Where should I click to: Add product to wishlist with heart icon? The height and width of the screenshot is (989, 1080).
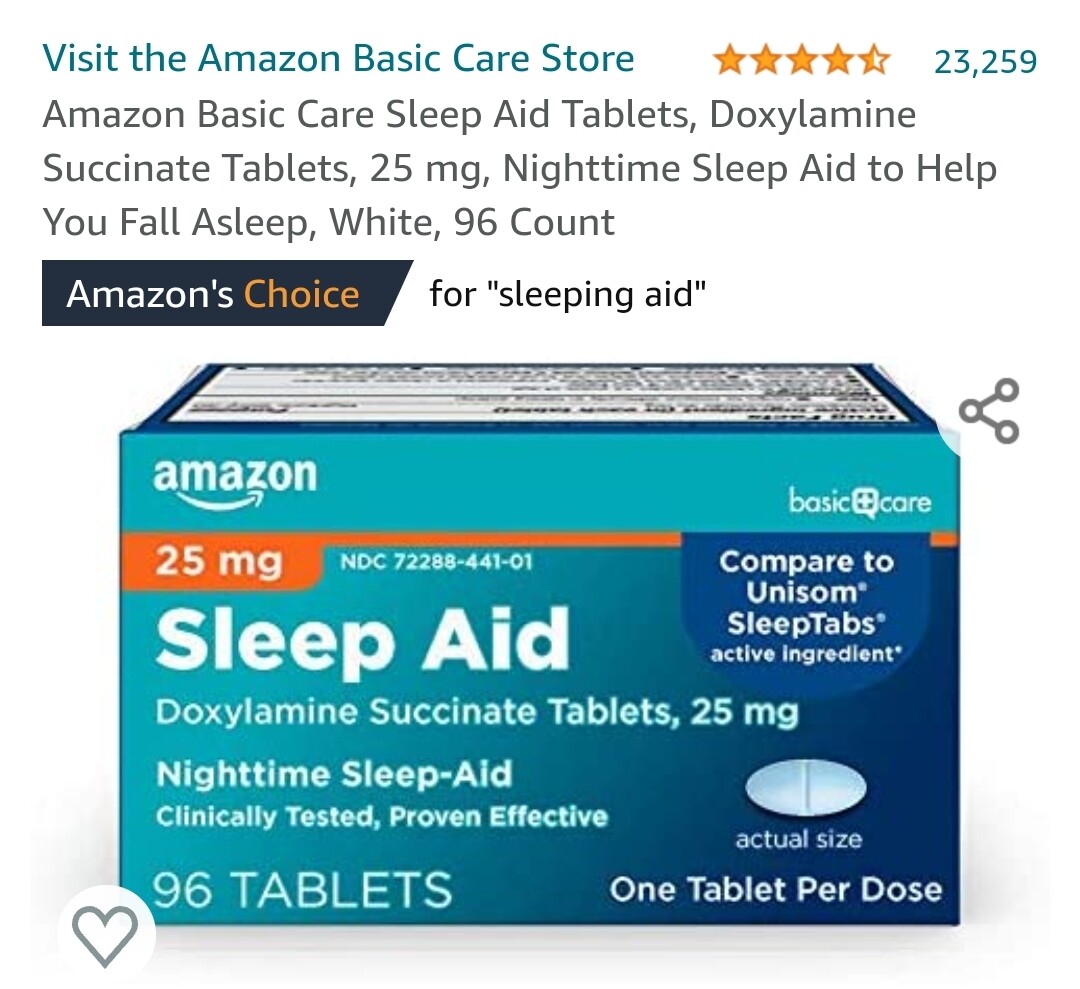tap(105, 936)
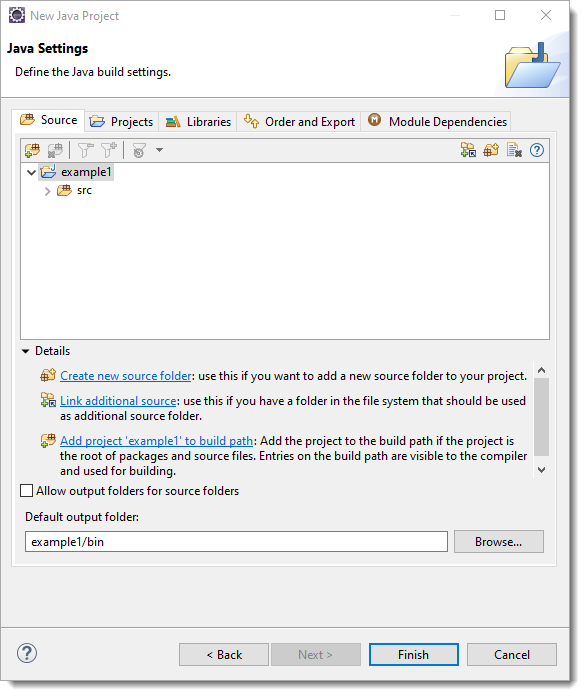
Task: Follow the Link additional source link
Action: (118, 401)
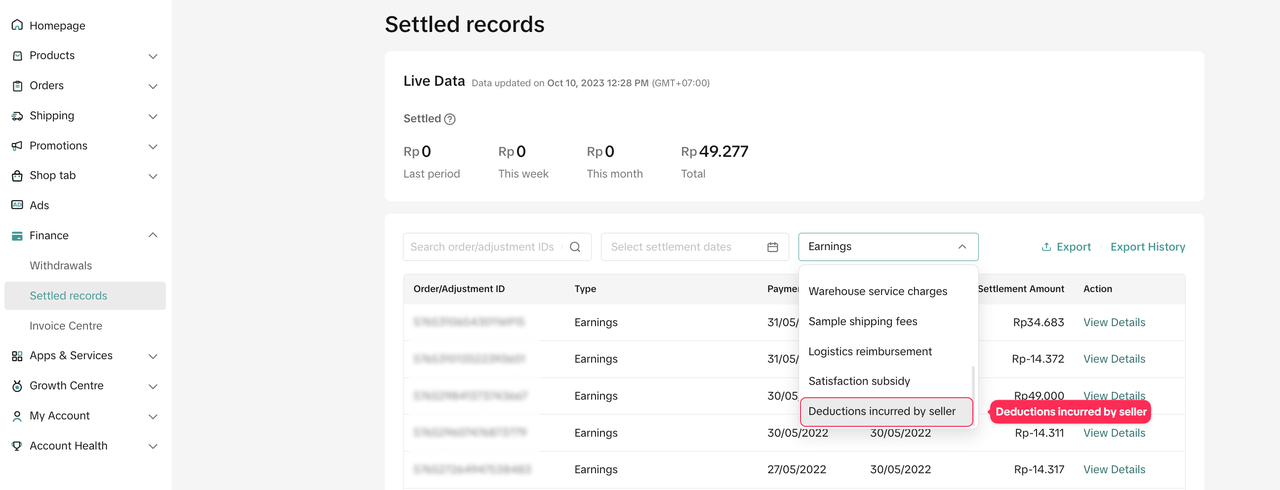Viewport: 1280px width, 490px height.
Task: Collapse the Finance menu section
Action: coord(153,236)
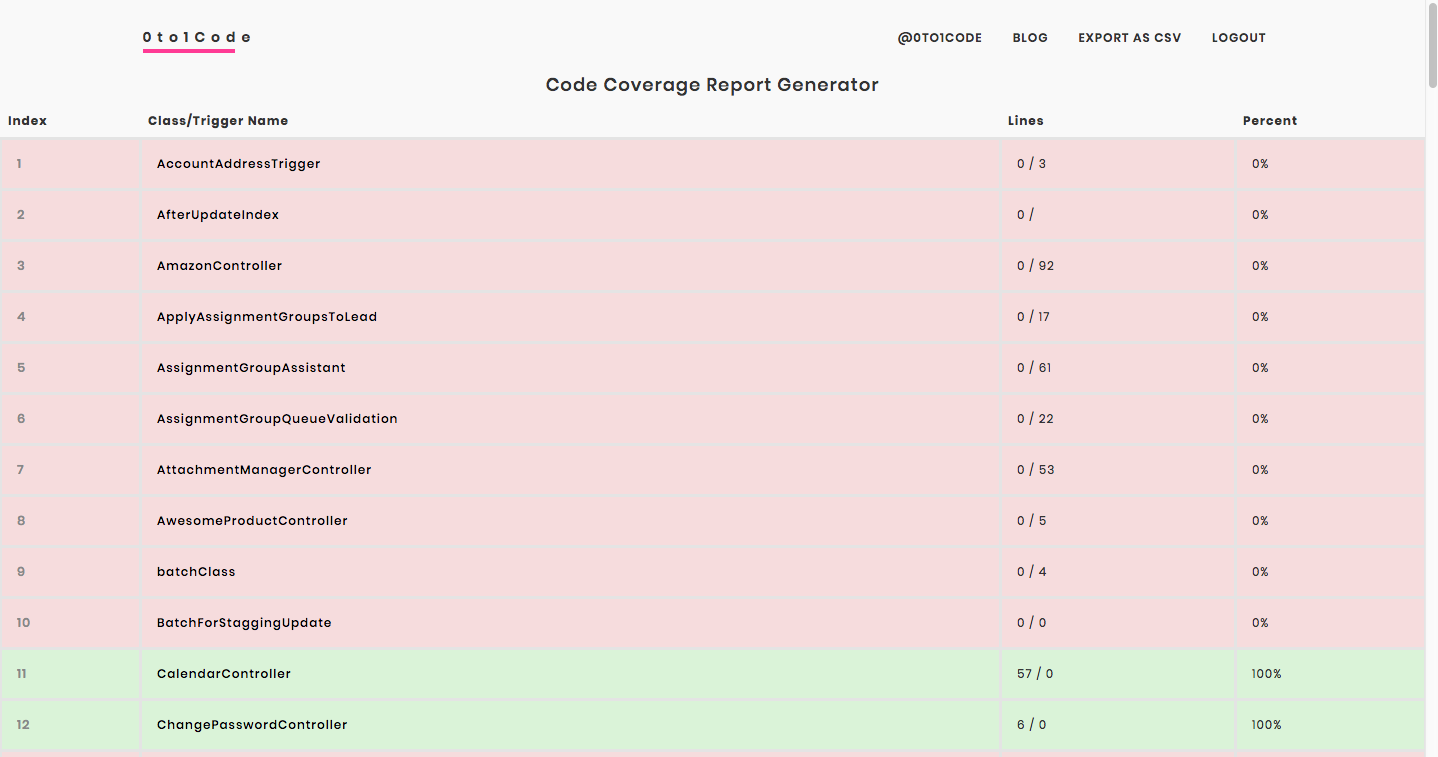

──────────

Exercise aim =
Copy each line of the records precisely and drop any images they hold.

Exercise output =
Where should I click to: Add product to wishlist with heart icon? The height and width of the screenshot is (989, 1080).
tap(105, 936)
Task: Follow the Link additional source link
Action: (118, 401)
Viewport: 1280px width, 490px height.
Task: Collapse the Finance menu section
Action: coord(153,236)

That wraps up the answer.